=== Begin Enclosure ===

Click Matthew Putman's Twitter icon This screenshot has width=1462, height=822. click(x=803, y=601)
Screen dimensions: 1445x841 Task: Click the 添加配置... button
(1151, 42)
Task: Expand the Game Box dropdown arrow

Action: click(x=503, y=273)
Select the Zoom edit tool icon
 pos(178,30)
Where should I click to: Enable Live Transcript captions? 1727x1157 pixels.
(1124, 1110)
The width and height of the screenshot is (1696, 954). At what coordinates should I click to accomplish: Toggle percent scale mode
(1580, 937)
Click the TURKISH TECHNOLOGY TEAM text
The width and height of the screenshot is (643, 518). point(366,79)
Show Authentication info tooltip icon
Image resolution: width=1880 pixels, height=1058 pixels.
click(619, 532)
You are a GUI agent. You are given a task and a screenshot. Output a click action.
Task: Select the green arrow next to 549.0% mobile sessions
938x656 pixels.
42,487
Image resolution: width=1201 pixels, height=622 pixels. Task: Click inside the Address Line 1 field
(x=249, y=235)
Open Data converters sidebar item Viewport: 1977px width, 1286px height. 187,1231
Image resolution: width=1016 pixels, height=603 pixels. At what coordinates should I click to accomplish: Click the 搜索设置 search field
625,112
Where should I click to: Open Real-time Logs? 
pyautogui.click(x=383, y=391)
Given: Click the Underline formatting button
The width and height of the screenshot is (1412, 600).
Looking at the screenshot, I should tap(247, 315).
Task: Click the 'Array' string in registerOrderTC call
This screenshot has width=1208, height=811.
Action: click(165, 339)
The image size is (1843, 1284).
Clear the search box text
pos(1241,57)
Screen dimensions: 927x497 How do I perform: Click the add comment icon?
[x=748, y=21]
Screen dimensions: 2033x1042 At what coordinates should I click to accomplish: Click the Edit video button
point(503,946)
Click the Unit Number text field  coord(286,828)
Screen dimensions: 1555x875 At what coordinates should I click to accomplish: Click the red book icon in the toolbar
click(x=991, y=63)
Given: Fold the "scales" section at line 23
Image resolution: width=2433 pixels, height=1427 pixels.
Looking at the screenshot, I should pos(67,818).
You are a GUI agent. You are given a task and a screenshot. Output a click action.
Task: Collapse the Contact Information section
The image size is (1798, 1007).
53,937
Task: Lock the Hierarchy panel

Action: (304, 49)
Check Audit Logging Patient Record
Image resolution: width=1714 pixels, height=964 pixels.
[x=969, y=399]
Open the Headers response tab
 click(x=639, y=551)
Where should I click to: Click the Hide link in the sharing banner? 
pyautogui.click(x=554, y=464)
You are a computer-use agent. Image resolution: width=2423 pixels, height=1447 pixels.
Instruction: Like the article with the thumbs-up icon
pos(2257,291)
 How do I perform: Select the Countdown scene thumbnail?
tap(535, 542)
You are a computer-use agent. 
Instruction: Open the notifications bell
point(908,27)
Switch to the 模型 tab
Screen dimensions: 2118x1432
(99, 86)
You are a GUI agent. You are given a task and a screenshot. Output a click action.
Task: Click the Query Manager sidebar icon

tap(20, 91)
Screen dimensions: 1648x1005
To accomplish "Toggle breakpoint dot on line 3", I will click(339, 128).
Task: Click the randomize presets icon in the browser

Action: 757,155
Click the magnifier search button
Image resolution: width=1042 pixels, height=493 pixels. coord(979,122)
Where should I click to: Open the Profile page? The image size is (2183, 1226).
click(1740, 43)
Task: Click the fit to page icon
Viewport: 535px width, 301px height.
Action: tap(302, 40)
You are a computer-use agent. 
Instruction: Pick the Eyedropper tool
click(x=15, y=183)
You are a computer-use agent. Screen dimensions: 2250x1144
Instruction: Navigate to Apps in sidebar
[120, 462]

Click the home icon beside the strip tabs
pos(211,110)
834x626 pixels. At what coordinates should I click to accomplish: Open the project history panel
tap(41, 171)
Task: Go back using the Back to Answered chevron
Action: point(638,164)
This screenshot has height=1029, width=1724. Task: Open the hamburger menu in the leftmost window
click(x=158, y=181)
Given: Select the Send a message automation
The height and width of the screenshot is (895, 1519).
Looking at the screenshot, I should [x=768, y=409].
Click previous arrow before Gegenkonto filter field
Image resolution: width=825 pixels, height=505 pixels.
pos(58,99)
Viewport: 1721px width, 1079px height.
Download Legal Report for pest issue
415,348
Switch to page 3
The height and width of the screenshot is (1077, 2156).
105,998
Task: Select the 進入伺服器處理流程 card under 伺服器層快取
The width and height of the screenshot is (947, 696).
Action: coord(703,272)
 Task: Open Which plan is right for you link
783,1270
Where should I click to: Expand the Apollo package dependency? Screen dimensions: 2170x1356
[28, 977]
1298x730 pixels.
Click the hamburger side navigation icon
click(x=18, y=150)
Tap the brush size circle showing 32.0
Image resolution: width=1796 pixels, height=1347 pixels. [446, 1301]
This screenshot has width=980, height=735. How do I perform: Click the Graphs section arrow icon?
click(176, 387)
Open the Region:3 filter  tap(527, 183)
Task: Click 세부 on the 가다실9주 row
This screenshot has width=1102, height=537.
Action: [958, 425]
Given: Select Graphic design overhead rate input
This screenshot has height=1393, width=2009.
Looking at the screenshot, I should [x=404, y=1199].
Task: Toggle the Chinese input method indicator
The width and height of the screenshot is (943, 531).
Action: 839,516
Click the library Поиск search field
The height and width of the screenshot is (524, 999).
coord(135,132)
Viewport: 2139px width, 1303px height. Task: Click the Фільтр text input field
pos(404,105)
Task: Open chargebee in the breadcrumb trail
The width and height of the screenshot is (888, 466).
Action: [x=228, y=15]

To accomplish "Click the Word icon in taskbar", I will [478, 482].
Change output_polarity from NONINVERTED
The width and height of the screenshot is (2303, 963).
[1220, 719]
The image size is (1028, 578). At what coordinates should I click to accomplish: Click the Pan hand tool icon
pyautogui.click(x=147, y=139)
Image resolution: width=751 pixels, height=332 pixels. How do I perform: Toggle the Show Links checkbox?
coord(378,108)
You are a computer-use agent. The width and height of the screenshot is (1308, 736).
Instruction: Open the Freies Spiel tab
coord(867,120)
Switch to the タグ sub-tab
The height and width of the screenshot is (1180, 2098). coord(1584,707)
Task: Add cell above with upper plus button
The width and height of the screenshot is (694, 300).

=== End Enclosure ===

Above are the records; restate each one exactly.

Click Matthew Putman's Twitter icon This screenshot has width=1462, height=822. click(x=803, y=601)
Screen dimensions: 1445x841 Task: Click the 添加配置... button
(1151, 42)
Task: Expand the Game Box dropdown arrow

Action: click(x=503, y=273)
Select the Zoom edit tool icon
 pos(178,30)
Where should I click to: Enable Live Transcript captions? 1727x1157 pixels.
(1124, 1110)
The width and height of the screenshot is (1696, 954). At what coordinates should I click to accomplish: Toggle percent scale mode
(1580, 937)
Click the TURKISH TECHNOLOGY TEAM text
The width and height of the screenshot is (643, 518). point(366,79)
Show Authentication info tooltip icon
Image resolution: width=1880 pixels, height=1058 pixels.
click(619, 532)
You are a GUI agent. You are given a task and a screenshot. Output a click action.
Task: Select the green arrow next to 549.0% mobile sessions
938x656 pixels.
42,487
Image resolution: width=1201 pixels, height=622 pixels. Task: Click inside the Address Line 1 field
(x=249, y=235)
Open Data converters sidebar item Viewport: 1977px width, 1286px height. 187,1231
Image resolution: width=1016 pixels, height=603 pixels. At what coordinates should I click to accomplish: Click the 搜索设置 search field
625,112
Where should I click to: Open Real-time Logs? 
pyautogui.click(x=383, y=391)
Given: Click the Underline formatting button
The width and height of the screenshot is (1412, 600).
Looking at the screenshot, I should tap(247, 315).
Task: Click the 'Array' string in registerOrderTC call
This screenshot has width=1208, height=811.
Action: click(165, 339)
The image size is (1843, 1284).
Clear the search box text
pos(1241,57)
Screen dimensions: 927x497 How do I perform: Click the add comment icon?
[x=748, y=21]
Screen dimensions: 2033x1042 At what coordinates should I click to accomplish: Click the Edit video button
point(503,946)
Click the Unit Number text field  coord(286,828)
Screen dimensions: 1555x875 At what coordinates should I click to accomplish: Click the red book icon in the toolbar
click(x=991, y=63)
Given: Fold the "scales" section at line 23
Image resolution: width=2433 pixels, height=1427 pixels.
Looking at the screenshot, I should pos(67,818).
You are a GUI agent. You are given a task and a screenshot. Output a click action.
Task: Collapse the Contact Information section
The image size is (1798, 1007).
53,937
Task: Lock the Hierarchy panel

Action: (304, 49)
Check Audit Logging Patient Record
Image resolution: width=1714 pixels, height=964 pixels.
[x=969, y=399]
Open the Headers response tab
 click(x=639, y=551)
Where should I click to: Click the Hide link in the sharing banner? 
pyautogui.click(x=554, y=464)
You are a computer-use agent. Image resolution: width=2423 pixels, height=1447 pixels.
Instruction: Like the article with the thumbs-up icon
pos(2257,291)
 How do I perform: Select the Countdown scene thumbnail?
tap(535, 542)
You are a computer-use agent. 
Instruction: Open the notifications bell
point(908,27)
Switch to the 模型 tab
Screen dimensions: 2118x1432
(99, 86)
You are a GUI agent. You are given a task and a screenshot. Output a click action.
Task: Click the Query Manager sidebar icon

tap(20, 91)
Screen dimensions: 1648x1005
To accomplish "Toggle breakpoint dot on line 3", I will click(339, 128).
Task: Click the randomize presets icon in the browser

Action: 757,155
Click the magnifier search button
Image resolution: width=1042 pixels, height=493 pixels. coord(979,122)
Where should I click to: Open the Profile page? The image size is (2183, 1226).
click(1740, 43)
Task: Click the fit to page icon
Viewport: 535px width, 301px height.
Action: tap(302, 40)
You are a computer-use agent. 
Instruction: Pick the Eyedropper tool
click(x=15, y=183)
You are a computer-use agent. Screen dimensions: 2250x1144
Instruction: Navigate to Apps in sidebar
[120, 462]

Click the home icon beside the strip tabs
pos(211,110)
834x626 pixels. At what coordinates should I click to accomplish: Open the project history panel
tap(41, 171)
Task: Go back using the Back to Answered chevron
Action: point(638,164)
This screenshot has height=1029, width=1724. Task: Open the hamburger menu in the leftmost window
click(x=158, y=181)
Given: Select the Send a message automation
The height and width of the screenshot is (895, 1519).
Looking at the screenshot, I should [x=768, y=409].
Click previous arrow before Gegenkonto filter field
Image resolution: width=825 pixels, height=505 pixels.
pos(58,99)
Viewport: 1721px width, 1079px height.
Download Legal Report for pest issue
415,348
Switch to page 3
The height and width of the screenshot is (1077, 2156).
105,998
Task: Select the 進入伺服器處理流程 card under 伺服器層快取
The width and height of the screenshot is (947, 696).
Action: coord(703,272)
 Task: Open Which plan is right for you link
783,1270
Where should I click to: Expand the Apollo package dependency? Screen dimensions: 2170x1356
[28, 977]
1298x730 pixels.
Click the hamburger side navigation icon
click(x=18, y=150)
Tap the brush size circle showing 32.0
Image resolution: width=1796 pixels, height=1347 pixels. [446, 1301]
This screenshot has width=980, height=735. How do I perform: Click the Graphs section arrow icon?
click(176, 387)
Open the Region:3 filter  tap(527, 183)
Task: Click 세부 on the 가다실9주 row
This screenshot has width=1102, height=537.
Action: [958, 425]
Given: Select Graphic design overhead rate input
This screenshot has height=1393, width=2009.
Looking at the screenshot, I should [x=404, y=1199].
Task: Toggle the Chinese input method indicator
The width and height of the screenshot is (943, 531).
Action: 839,516
Click the library Поиск search field
The height and width of the screenshot is (524, 999).
coord(135,132)
Viewport: 2139px width, 1303px height. Task: Click the Фільтр text input field
pos(404,105)
Task: Open chargebee in the breadcrumb trail
The width and height of the screenshot is (888, 466).
Action: [x=228, y=15]

To accomplish "Click the Word icon in taskbar", I will [478, 482].
Change output_polarity from NONINVERTED
The width and height of the screenshot is (2303, 963).
[1220, 719]
The image size is (1028, 578). At what coordinates should I click to accomplish: Click the Pan hand tool icon
pyautogui.click(x=147, y=139)
Image resolution: width=751 pixels, height=332 pixels. How do I perform: Toggle the Show Links checkbox?
coord(378,108)
You are a computer-use agent. The width and height of the screenshot is (1308, 736).
Instruction: Open the Freies Spiel tab
coord(867,120)
Switch to the タグ sub-tab
The height and width of the screenshot is (1180, 2098). coord(1584,707)
Task: Add cell above with upper plus button
The width and height of the screenshot is (694, 300).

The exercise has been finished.